Торговля книгами в Одессе первоначально сосредотачивалась на толкучем рынке, обосновавшемся на Яловиковской площади. Там бок о бок стояли будки трех наиболее известных одесских букинистов – Елисея Распопова, Дмитрия Газиса и Родиона Гордукалова. Гордукалову пойти дальше толкучего рынка не удалось. Зато Газису Фортуна ласково улыбнулась. Он сумел открыть магазин на Троицкой улице. При магазине работала библиотека. Эти магазин и библиотека, по свидетельству Луки Алексеевича Чижикова, автора мемуарного очерка «Одесские букинисты» (Одесса, 1915), «занимали обширные и многочисленные помещения, которые были снизу до верху буквально набиты книжным добром в несчетном количестве». Еще большего успеха добился Распопов. Он стал, как утверждает Чижиков, «первейшим на юге России книгопродавцем». Был в Одессе еще один торговец книгами, к которому, наверняка, заглядывал Коля Корнейчуков, – «иудей Альберт», который любил книгу, как Ромео любил Джульетту, как Паоло – Францеску, обожал, как Дон Кихот Дульцинею Тобосскую.

Рождение критика

Со своей будущей женой дочерью Аарон-Берга Рувимовича Гольдфельда, бухгалтера частной конторы, Корнейчуков познакомился в 1898 году. Маша проживала на той же Ново-Рыбной улице, что и Николай, – через два дома. Они проводили вместе по три, а то и по десять часов в сутки.

=== Исходные данные ===
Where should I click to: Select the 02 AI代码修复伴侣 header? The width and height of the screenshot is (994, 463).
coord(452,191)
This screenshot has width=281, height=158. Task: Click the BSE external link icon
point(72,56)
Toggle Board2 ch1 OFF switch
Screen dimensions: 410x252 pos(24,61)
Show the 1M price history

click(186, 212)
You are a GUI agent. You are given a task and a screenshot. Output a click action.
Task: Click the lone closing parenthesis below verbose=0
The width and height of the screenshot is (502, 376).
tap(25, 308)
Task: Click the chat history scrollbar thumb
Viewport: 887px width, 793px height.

=== Задание ===
Перепишите дословно весь текст документа, без единого изменения.

=== Решение задачи ===
Торговля книгами в Одессе первоначально сосредотачивалась на толкучем рынке, обосновавшемся на Яловиковской площади. Там бок о бок стояли будки трех наиболее известных одесских букинистов – Елисея Распопова, Дмитрия Газиса и Родиона Гордукалова. Гордукалову пойти дальше толкучего рынка не удалось. Зато Газису Фортуна ласково улыбнулась. Он сумел открыть магазин на Троицкой улице. При магазине работала библиотека. Эти магазин и библиотека, по свидетельству Луки Алексеевича Чижикова, автора мемуарного очерка «Одесские букинисты» (Одесса, 1915), «занимали обширные и многочисленные помещения, которые были снизу до верху буквально набиты книжным добром в несчетном количестве». Еще большего успеха добился Распопов. Он стал, как утверждает Чижиков, «первейшим на юге России книгопродавцем». Был в Одессе еще один торговец книгами, к которому, наверняка, заглядывал Коля Корнейчуков, – «иудей Альберт», который любил книгу, как Ромео любил Джульетту, как Паоло – Францеску, обожал, как Дон Кихот Дульцинею Тобосскую.

Рождение критика

Со своей будущей женой дочерью Аарон-Берга Рувимовича Гольдфельда, бухгалтера частной конторы, Корнейчуков познакомился в 1898 году. Маша проживала на той же Ново-Рыбной улице, что и Николай, – через два дома. Они проводили вместе по три, а то и по десять часов в сутки.